La fatal conclusión de la vida de Kafka tiene
mucho de estas paradojas que a veces nos quieren pasar por moralejas y no son
más que oscuras demostraciones de que eso que llamamos vida no tiene sentido,
explicación o parábola. Por fin Kafka encontró el amor en una mujer más joven llamada
Dora Diamant que sin ser una intelectual supo comprenderlo a él y a su vida
literaria. Convivió con ella en Berlín, enfermo, en la estrechés económica pues
su jubilación no era suficiente como para vivir en la galopante hiperinflación
alemana, en contra de la moral de la época pues no estaban casados, pero feliz.

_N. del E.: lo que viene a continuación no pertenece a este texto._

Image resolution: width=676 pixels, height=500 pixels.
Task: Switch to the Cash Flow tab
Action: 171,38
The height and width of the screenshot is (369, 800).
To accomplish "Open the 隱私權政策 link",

Se dio cuenta además que su literatura no era incompatible con la vida
matrimonial (su gran temor) y que podía escribir tranquilamente en presencia de
su querida Dora. Tras comprobar todo esto durante algunos meses y acallar los
viejos temores y escribir un poco, se murió a los treinta y nueve años en un
sanatorio de Kierling luego de pedirle a Dora que le trajera lirios del campo.

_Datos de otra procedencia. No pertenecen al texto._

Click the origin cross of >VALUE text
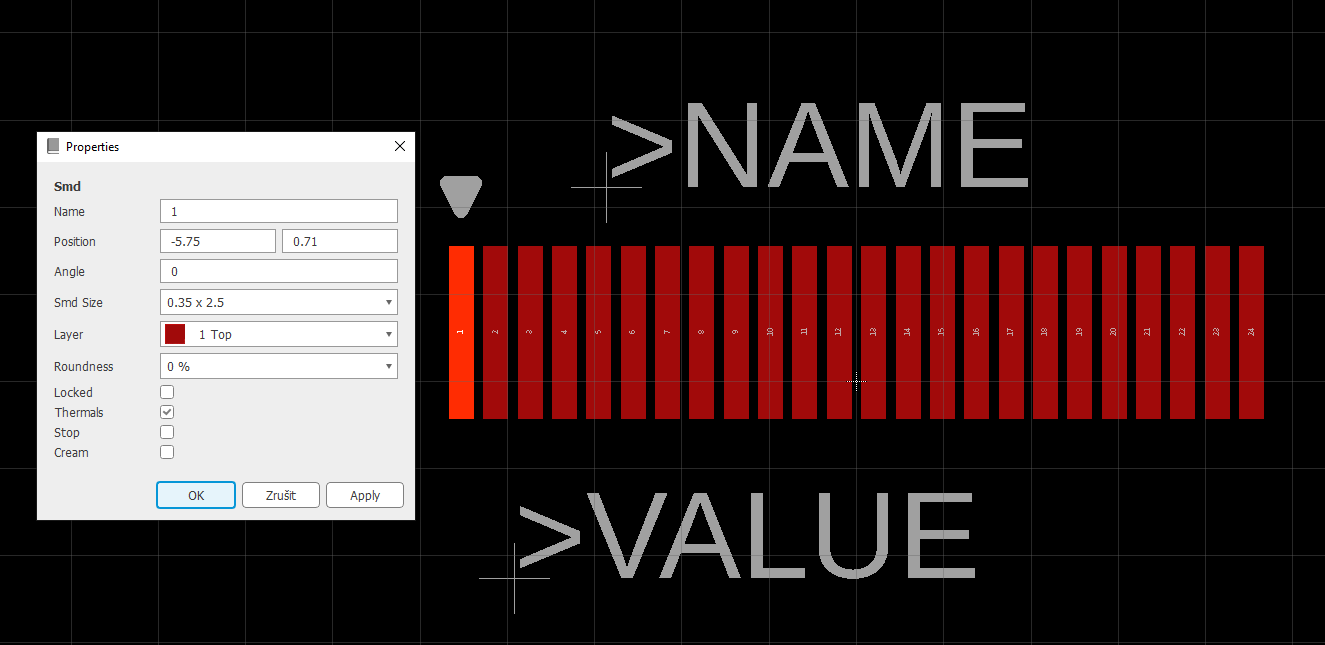1325x645 pixels. click(x=514, y=578)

La ironía de todo esto, digna del culebrón más
retorcido y melodramático, es que aquellas relaciones de ficción a las que se
veía impulsado Kafka, aquellos amores hechos de literatura epistolar e
idealización que lo alejaban de las relaciones reales, se vinieron abajo junto
con su miedos cuando por fin pudo experimentar, como postrero manotazo de un
ahogado consciente de que se estaba ahogando, las delicias menudas y a veces
imperceptibles de la vida matrimonial. Kafka comprobó, tarde, dolorosamente
tarde, que había dedicado su vida a huir de un monstruo que vivía solamente en
su imaginación.
Después vendrán las polémicas de si le dijo a
Max Brod que destruyera todos sus escritos y si su amigo hizo bien o mal en no
hacerle caso. Brod arguye que Kafka era muy ambiguo es ese sentido y se agarra
de eso para publicar las obras de Kafka, que en pocos años cobraría una
celebridad mundial. Brod estaba equivocado seguramente, como estaba equivocado
cuando atribuía a los escritos de Kafka una intención religiosa. Kafka, a pesar
de sus esfuerzos por introducirse en el misterio de la fe judía, no era un
hombre de fe, y sus escritos son simbólicos pero no en el sentido que Brod les
confería. Del mismo modo, la mitología que indica que Kafka nunca publicó es
inexacta. Kafka tenía editor y publicaba regularmente en revistas
especializadas. Si bien era exigente con la perfección de sus escritos, y quemó
buena parte de su obra, mucha con la ayuda de Dora Diamant; también era un
escritor reconocido en un reducido grupo de iniciados (como por ejemplo los
artistas expresionistas) y de ninguna manera inédito. El siglo XX insufló a su
figura una notoriedad que tal vez lo hubiese horrorizado, el existencialismo aplaudió
su obra como una anticipación de la mirada pesimista sobre el mundo que su
filosofía difundiría, y la posteridad lo consagró como uno de los escritores más
influyentes del siglo pasado. No se si Hermann se llegó a enterar de eso. No se
si a Franz Kafka le hubiese importado. Calculo que sí.
Magnífico, Andres, sencillamente magnífico tu artículo sobre el gran y retorcido Kafka. Un abrazo.
ResponderEliminarGracias por tu comentario, siempre es fácil escribir sobre estos personajes fascinantes que nos ha dejado la literatura.